> [Exercise brief] Reproduce the following lines exactly.

[Text and element pointing lines]

· · · · · · ·

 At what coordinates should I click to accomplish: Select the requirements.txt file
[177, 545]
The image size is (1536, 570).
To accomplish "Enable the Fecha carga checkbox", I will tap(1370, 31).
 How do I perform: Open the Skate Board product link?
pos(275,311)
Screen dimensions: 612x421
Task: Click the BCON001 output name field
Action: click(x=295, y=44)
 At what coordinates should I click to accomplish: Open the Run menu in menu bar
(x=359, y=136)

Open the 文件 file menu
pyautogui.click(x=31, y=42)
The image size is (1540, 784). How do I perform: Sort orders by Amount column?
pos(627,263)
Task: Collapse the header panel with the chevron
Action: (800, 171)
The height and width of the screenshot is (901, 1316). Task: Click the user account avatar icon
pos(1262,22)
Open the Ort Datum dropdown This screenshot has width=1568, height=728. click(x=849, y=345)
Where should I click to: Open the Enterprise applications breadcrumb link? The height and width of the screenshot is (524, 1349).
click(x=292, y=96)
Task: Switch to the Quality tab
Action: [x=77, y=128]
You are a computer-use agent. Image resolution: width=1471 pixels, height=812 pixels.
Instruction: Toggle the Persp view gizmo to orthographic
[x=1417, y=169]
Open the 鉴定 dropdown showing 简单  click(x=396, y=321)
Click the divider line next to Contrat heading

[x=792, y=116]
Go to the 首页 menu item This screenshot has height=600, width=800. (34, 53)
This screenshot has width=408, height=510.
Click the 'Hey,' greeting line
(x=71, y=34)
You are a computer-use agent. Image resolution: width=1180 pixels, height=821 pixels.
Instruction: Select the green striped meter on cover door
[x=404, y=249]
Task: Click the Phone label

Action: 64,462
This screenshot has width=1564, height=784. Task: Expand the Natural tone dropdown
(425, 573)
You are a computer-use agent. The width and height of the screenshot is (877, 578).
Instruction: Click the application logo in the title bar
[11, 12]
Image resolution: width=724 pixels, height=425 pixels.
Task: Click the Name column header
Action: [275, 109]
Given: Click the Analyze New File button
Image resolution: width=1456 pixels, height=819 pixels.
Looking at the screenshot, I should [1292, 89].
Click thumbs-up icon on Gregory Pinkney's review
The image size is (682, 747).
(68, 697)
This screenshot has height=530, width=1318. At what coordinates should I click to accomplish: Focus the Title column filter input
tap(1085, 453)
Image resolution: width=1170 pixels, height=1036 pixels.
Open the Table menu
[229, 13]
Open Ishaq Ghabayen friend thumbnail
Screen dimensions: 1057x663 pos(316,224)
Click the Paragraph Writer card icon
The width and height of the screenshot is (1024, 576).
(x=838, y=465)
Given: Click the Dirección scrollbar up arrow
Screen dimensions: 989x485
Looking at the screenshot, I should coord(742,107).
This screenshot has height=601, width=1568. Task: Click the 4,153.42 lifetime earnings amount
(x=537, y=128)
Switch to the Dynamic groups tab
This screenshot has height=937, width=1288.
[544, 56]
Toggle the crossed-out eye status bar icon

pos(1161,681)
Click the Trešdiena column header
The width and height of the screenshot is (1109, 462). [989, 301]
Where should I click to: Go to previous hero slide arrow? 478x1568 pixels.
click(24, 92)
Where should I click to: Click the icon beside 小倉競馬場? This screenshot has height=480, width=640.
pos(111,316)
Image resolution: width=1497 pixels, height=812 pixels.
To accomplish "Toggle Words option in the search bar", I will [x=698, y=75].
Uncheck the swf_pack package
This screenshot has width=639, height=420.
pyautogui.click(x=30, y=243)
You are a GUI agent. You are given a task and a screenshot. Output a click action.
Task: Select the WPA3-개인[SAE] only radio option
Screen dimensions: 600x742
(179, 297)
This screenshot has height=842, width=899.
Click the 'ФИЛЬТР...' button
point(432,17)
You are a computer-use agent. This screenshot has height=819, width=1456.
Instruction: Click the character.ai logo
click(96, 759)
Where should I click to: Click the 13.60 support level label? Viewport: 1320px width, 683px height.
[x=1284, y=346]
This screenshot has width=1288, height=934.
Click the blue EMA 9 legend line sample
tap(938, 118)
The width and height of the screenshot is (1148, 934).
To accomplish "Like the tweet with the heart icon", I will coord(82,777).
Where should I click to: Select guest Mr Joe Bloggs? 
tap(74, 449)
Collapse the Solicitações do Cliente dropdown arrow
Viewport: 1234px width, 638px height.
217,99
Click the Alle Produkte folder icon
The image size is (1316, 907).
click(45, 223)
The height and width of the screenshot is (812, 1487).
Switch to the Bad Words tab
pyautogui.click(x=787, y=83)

· · · · · · ·

> [Result for this task]
 At what coordinates should I click to accomplish: Select the requirements.txt file
[177, 545]
The image size is (1536, 570).
To accomplish "Enable the Fecha carga checkbox", I will tap(1370, 31).
 How do I perform: Open the Skate Board product link?
pos(275,311)
Screen dimensions: 612x421
Task: Click the BCON001 output name field
Action: click(x=295, y=44)
 At what coordinates should I click to accomplish: Open the Run menu in menu bar
(x=359, y=136)

Open the 文件 file menu
pyautogui.click(x=31, y=42)
The image size is (1540, 784). How do I perform: Sort orders by Amount column?
pos(627,263)
Task: Collapse the header panel with the chevron
Action: (800, 171)
The height and width of the screenshot is (901, 1316). Task: Click the user account avatar icon
pos(1262,22)
Open the Ort Datum dropdown This screenshot has width=1568, height=728. click(x=849, y=345)
Where should I click to: Open the Enterprise applications breadcrumb link? The height and width of the screenshot is (524, 1349).
click(x=292, y=96)
Task: Switch to the Quality tab
Action: [x=77, y=128]
You are a computer-use agent. Image resolution: width=1471 pixels, height=812 pixels.
Instruction: Toggle the Persp view gizmo to orthographic
[x=1417, y=169]
Open the 鉴定 dropdown showing 简单  click(x=396, y=321)
Click the divider line next to Contrat heading

[x=792, y=116]
Go to the 首页 menu item This screenshot has height=600, width=800. (34, 53)
This screenshot has width=408, height=510.
Click the 'Hey,' greeting line
(x=71, y=34)
You are a computer-use agent. Image resolution: width=1180 pixels, height=821 pixels.
Instruction: Select the green striped meter on cover door
[x=404, y=249]
Task: Click the Phone label

Action: 64,462
This screenshot has width=1564, height=784. Task: Expand the Natural tone dropdown
(425, 573)
You are a computer-use agent. The width and height of the screenshot is (877, 578).
Instruction: Click the application logo in the title bar
[11, 12]
Image resolution: width=724 pixels, height=425 pixels.
Task: Click the Name column header
Action: [275, 109]
Given: Click the Analyze New File button
Image resolution: width=1456 pixels, height=819 pixels.
Looking at the screenshot, I should [1292, 89].
Click thumbs-up icon on Gregory Pinkney's review
The image size is (682, 747).
(68, 697)
This screenshot has height=530, width=1318. At what coordinates should I click to accomplish: Focus the Title column filter input
tap(1085, 453)
Image resolution: width=1170 pixels, height=1036 pixels.
Open the Table menu
[229, 13]
Open Ishaq Ghabayen friend thumbnail
Screen dimensions: 1057x663 pos(316,224)
Click the Paragraph Writer card icon
The width and height of the screenshot is (1024, 576).
(x=838, y=465)
Given: Click the Dirección scrollbar up arrow
Screen dimensions: 989x485
Looking at the screenshot, I should coord(742,107).
This screenshot has height=601, width=1568. Task: Click the 4,153.42 lifetime earnings amount
(x=537, y=128)
Switch to the Dynamic groups tab
This screenshot has height=937, width=1288.
[544, 56]
Toggle the crossed-out eye status bar icon

pos(1161,681)
Click the Trešdiena column header
The width and height of the screenshot is (1109, 462). [989, 301]
Where should I click to: Go to previous hero slide arrow? 478x1568 pixels.
click(24, 92)
Where should I click to: Click the icon beside 小倉競馬場? This screenshot has height=480, width=640.
pos(111,316)
Image resolution: width=1497 pixels, height=812 pixels.
To accomplish "Toggle Words option in the search bar", I will [x=698, y=75].
Uncheck the swf_pack package
This screenshot has width=639, height=420.
pyautogui.click(x=30, y=243)
You are a GUI agent. You are given a task and a screenshot. Output a click action.
Task: Select the WPA3-개인[SAE] only radio option
Screen dimensions: 600x742
(179, 297)
This screenshot has height=842, width=899.
Click the 'ФИЛЬТР...' button
point(432,17)
You are a computer-use agent. This screenshot has height=819, width=1456.
Instruction: Click the character.ai logo
click(96, 759)
Where should I click to: Click the 13.60 support level label? Viewport: 1320px width, 683px height.
[x=1284, y=346]
This screenshot has width=1288, height=934.
Click the blue EMA 9 legend line sample
tap(938, 118)
The width and height of the screenshot is (1148, 934).
To accomplish "Like the tweet with the heart icon", I will coord(82,777).
Where should I click to: Select guest Mr Joe Bloggs? 
tap(74, 449)
Collapse the Solicitações do Cliente dropdown arrow
Viewport: 1234px width, 638px height.
217,99
Click the Alle Produkte folder icon
The image size is (1316, 907).
click(45, 223)
The height and width of the screenshot is (812, 1487).
Switch to the Bad Words tab
pyautogui.click(x=787, y=83)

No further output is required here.